In another development, the poor repeatability of dealloyed nanoporous metals during single molecular detection has been reported to originate from the lack of proper control of structural parameters such as pore geometry and order [135]. Wen et al. demonstrated improved repeatability by developing a renewable sensor with photocatalytic activity based on CuFeSe₂/Au heterostructure nanospheres for the specific and sensitive detection of A549 lung cancer cells [129].

In addition, non-invasive diagnosis of lung cancer can be achieved through the analysis of phosphoproteins stored in exosomes [136]. Unfortunately, the detection of exosomes, especially in the label-free format, is greatly hindered due to the obvious failure and difficulty of coordinating the interaction of laser, sample, and SERS substrate, which collectively determine the SERS signal [137]. More recently, a three-dimensional (3D) gold (Au)-coated TiO₂ beehive-like icroporous inverse opal (MIO) structure that can perfectly coordinate the interaction of the laser, sample, and SERS substrate was developed [137]. The structure was reported to serve as a perfect trap for exosomes and improves the Raman signals of exosomes due to the SERS effect and slow light effect of the TiO₂ MIO structures [137,138].

Investigations on the detection of lung cancer biomarkers using SERS biosensors are summarised in Table 6.

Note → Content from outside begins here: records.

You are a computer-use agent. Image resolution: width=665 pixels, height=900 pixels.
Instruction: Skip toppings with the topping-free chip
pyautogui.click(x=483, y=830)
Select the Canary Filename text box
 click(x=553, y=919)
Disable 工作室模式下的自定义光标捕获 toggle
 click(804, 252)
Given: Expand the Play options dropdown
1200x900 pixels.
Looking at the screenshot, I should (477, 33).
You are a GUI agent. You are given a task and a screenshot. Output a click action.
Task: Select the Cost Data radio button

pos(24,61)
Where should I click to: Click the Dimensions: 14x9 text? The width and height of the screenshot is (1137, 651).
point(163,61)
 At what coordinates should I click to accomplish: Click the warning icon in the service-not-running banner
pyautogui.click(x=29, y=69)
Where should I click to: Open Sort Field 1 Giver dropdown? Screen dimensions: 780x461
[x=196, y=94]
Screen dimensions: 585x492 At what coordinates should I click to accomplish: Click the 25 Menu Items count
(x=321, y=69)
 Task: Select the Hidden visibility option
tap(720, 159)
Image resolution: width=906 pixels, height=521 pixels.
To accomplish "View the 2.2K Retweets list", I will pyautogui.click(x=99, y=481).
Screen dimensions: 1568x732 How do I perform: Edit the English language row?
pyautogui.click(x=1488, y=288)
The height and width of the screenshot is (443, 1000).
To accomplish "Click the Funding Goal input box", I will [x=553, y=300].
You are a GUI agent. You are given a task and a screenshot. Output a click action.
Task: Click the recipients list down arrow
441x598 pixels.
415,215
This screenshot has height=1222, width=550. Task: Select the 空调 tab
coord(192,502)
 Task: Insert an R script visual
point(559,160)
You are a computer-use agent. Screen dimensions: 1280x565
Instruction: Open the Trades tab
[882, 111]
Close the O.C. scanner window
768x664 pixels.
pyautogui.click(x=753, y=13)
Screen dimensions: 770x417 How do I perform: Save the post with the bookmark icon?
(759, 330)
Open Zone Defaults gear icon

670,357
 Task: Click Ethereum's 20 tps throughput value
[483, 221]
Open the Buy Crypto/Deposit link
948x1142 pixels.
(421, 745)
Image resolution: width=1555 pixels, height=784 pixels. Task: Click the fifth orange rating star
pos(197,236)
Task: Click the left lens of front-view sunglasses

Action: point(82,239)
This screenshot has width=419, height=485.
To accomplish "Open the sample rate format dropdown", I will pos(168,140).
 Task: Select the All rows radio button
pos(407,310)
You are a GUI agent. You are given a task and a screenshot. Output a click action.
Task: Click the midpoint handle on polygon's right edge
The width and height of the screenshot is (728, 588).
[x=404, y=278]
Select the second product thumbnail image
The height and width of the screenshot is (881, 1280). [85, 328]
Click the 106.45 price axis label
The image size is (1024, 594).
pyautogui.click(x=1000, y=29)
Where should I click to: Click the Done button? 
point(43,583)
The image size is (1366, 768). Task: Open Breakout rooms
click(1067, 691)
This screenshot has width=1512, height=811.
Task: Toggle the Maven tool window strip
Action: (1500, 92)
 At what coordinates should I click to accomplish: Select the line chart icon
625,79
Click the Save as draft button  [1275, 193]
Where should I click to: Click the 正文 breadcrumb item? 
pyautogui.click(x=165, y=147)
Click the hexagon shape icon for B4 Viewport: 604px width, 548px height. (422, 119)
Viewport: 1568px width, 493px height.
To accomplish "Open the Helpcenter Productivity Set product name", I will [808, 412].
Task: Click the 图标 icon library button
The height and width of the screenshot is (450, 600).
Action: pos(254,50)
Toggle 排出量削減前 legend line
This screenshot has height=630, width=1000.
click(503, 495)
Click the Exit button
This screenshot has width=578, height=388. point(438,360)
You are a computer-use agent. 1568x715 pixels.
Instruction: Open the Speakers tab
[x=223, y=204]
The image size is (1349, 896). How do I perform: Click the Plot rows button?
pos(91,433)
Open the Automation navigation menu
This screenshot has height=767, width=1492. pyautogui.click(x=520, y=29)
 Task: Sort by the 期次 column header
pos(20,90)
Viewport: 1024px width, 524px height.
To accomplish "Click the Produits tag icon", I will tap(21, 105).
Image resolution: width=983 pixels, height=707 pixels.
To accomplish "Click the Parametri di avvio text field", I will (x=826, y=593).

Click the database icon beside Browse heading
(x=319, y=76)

4. Conclusions and Future Outlook

In this review, the rapid progress of plasmonic biosensor technology for the detection of lung cancer biomarkers was reported. Plasmonic biosensors including SPR, LSPR, and SERS biosensors have demonstrated promising applicability for the detection of diverse lung cancer biomarkers with good sensitivity and specificity for the diagnosis and monitoring of the lung cancer at its early stage. This has been achieved by following a series of novel surface modifications and adopting a variety of novel detection strategies. Despite the capability of the three types of plasmonic biosensors to detect the lung carcer biomarkers, many issues need to be addressed before these techniques can be applied outside laboratory environments. For instance, the detection systems for most of the available plasmonic biosensors are bulky, making the realisation of point-of-care testing (POCT) and the likes difficult. As such, the miniaturisation aspect also needs attention, in addition to the development of novel sensing layer materials, detection strategies, and the improvement of existing detection strategies. The detection of VOCs in human exhaled breath is also expected to provide more promising non-invasive means of lung cancer diagnosis compared to other biomarkers. However, the detection of VOCs using plasmonic sensors is lacking, especially in the case of SPR and LSPR techniques. Thus, the surface of these biosensors is encouraged to be engineered in order to increase its interaction with gaseous analytes and small molecules. Moreover, some of the investigated biomarkers are related to the occurrence of other cancer types and diseases. As such, vigorous research is still required in order to come up with specific biomarkers related to lung cancer. It is hoped that addressing these problems and studying this review will help foster further research in the detection of lung cancer biomarkers using plasmonic biosensors.